本文:
◆ ◆ ◆ ◆

割竹式と連房式の登り窯は、外観がまったく異なりますので、チラ見した程度でも一目瞭然というか、難なく見分けが付きます。と、思うでしょ。まっ、そうなんですが、実際には、そう簡単でもありません。たとえば、窯跡を発掘調査するとします。ほとんどの場合は、残っているのは地面の下だけです。天井も、側壁も、奥壁も残っていないので、壁面の形状は分かりません。いかがでしょうか?そうなると、案外難しそうに思えてきませんか。

やっと発掘調査で得られる情報から、割竹式と連房式の区別が可能になったのは、今から、20年ほど前だったでしょうか。佐賀県や長崎県の市町で発掘調査が盛んになり、ようやく情報が揃ってきたので少し調べてみました。

◆ ◆ ◆ ◆

提供データ:
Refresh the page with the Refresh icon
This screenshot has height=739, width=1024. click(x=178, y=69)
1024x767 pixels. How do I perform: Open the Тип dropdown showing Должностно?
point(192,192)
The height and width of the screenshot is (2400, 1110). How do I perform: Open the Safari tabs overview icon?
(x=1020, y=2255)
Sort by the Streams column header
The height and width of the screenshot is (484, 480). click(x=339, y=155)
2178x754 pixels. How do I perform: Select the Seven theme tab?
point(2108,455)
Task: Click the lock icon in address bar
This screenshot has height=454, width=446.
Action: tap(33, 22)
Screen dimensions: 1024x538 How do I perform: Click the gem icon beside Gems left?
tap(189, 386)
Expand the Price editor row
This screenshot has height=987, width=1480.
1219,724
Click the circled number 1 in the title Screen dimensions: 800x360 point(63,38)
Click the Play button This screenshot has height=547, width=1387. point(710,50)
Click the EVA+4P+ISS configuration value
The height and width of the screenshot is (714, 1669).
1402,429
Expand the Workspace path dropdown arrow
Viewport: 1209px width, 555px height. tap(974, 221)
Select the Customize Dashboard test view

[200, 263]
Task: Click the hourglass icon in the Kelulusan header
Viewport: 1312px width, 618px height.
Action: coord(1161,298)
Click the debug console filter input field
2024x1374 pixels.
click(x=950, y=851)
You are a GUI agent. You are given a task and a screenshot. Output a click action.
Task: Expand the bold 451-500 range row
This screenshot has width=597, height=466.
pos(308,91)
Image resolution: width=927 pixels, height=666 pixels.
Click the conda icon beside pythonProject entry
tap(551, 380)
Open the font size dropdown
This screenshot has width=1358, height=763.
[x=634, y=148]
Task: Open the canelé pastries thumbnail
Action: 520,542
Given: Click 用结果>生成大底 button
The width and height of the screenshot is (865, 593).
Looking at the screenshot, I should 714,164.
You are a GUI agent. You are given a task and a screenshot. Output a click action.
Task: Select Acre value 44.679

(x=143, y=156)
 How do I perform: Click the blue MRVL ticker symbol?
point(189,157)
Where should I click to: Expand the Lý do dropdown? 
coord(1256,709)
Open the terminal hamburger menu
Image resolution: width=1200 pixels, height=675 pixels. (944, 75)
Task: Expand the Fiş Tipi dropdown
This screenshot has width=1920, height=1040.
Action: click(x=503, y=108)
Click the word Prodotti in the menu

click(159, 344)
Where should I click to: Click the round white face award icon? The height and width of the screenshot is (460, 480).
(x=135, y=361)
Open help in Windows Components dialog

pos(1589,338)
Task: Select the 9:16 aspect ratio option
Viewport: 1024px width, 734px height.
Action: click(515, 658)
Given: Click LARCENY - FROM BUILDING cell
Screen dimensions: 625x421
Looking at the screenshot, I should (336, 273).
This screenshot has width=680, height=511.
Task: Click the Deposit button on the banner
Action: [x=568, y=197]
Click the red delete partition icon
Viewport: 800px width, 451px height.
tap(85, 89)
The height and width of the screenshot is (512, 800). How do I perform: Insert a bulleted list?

◆ ◆ ◆ ◆

課題文:
本文について、次の問いにそれぞれ一文で答えてください。
1. 窯跡を発掘調査した場合、ほとんどの場合に残っているのはどこだと書かれていますか。
2. 発掘調査で得られる情報から割竹式と連房式を区別できるようになったのは、今からどのくらい前だと述べられていますか。
3. 発掘調査が盛んになったのは、どの県の市町ですか。
本文の記述だけを手がかりに答えてください。

解答:
1. 残っているのは地面の下だけです。
2. 今から20年ほど前だと述べられています。
3. 佐賀県と長崎県の市町です。